Combustion of Biogas-like Mixtures in Coflow of Cold Air and of Hot Lean Combustion Products

 

Summary of the MSc Thesis Sustainable Energy Technology by Metin Çelik presented on July 18, 2012

Combustion of biogas is of great interest because it is a CO2 neutral source of energy. Nevertheless, due to its low calorific value, it is fairly difficult to extract usable thermal energy from it. Current research aims at better understanding of its combustion characteristics at different conditions in order to enable development of better combustion systems.

The present study focuses on the flame luminescence and velocity flow field of DNG-CO2mixtures with various dilution levels through a series of luminescence and PIV experiments in the Delft Jet-in-Hot Coflow burner. The examination is made by comparing the biogas-like fuel obtained by the CO2 dilution of Dutch natural gas (DNG) to the higher calorific value fuel of pure DNG and occasionally to two other intermediate diluted fuels. The fuel mass flow rates are kept constant at a level where the Reynolds number is set to 4000 (calculated with transport properties at 298 K). Cold coflow consisted of pure air. Three different hot coflows are used, having different levels of O2 dilution and/or temperature.

The results with cold coflow revealed less stable flames, increasing lift-off heights, decreasing flame lengths and higher flame base mobility with increasing dilution level of the fuel. The axial luminescence distributions of flames with hot coflows were more uniform than those formed with cold coflow. As dilution increased, the intensity of the combustion decreased. With hot coflow, both pure DNG fuel and DNG-CO2mixtures stabilized as a result of auto-ignition kernels.

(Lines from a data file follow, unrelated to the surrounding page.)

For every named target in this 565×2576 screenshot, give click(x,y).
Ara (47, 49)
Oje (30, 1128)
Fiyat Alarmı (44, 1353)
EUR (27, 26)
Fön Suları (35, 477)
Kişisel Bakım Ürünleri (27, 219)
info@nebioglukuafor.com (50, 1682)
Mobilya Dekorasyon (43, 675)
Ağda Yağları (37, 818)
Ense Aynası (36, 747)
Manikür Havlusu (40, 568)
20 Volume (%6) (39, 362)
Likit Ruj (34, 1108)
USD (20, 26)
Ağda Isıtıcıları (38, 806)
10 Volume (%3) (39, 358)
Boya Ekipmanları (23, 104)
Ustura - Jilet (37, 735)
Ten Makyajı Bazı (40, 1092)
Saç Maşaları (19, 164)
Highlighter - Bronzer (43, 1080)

The location of the auto-ignition kernel formation is found to be related to the coflow temperature, whereas the fuel or coflow dilution has no substantial influence on this location. The frequency of auto-ignition kernel formation is estimated to rise with increasing fuel and coflow dilution and higher temperatures. It is disclosed that kernels obtained with diluted fuels have more homogeneous structure and undergo less intense combustion. The same influences were observed for lower temperatures and O2 levels in the coflow. No correlation is found between the fuel dilution and the auto-ignition kernel propagation speed. The average axial auto-ignition kernel velocities are measured to range from 0.125 SL to 0.265 SL. Earlier and slightly stronger entrainment of the hot coflow is observed with the pure DNG case, compared to the 30% CO2 case, due to its higher velocity resulting in higher momentum. The heat release is found to damp the turbulence and vorticity, resulting in slightly higher turbulence and vorticity levels with low calorific value (LCV) fuels.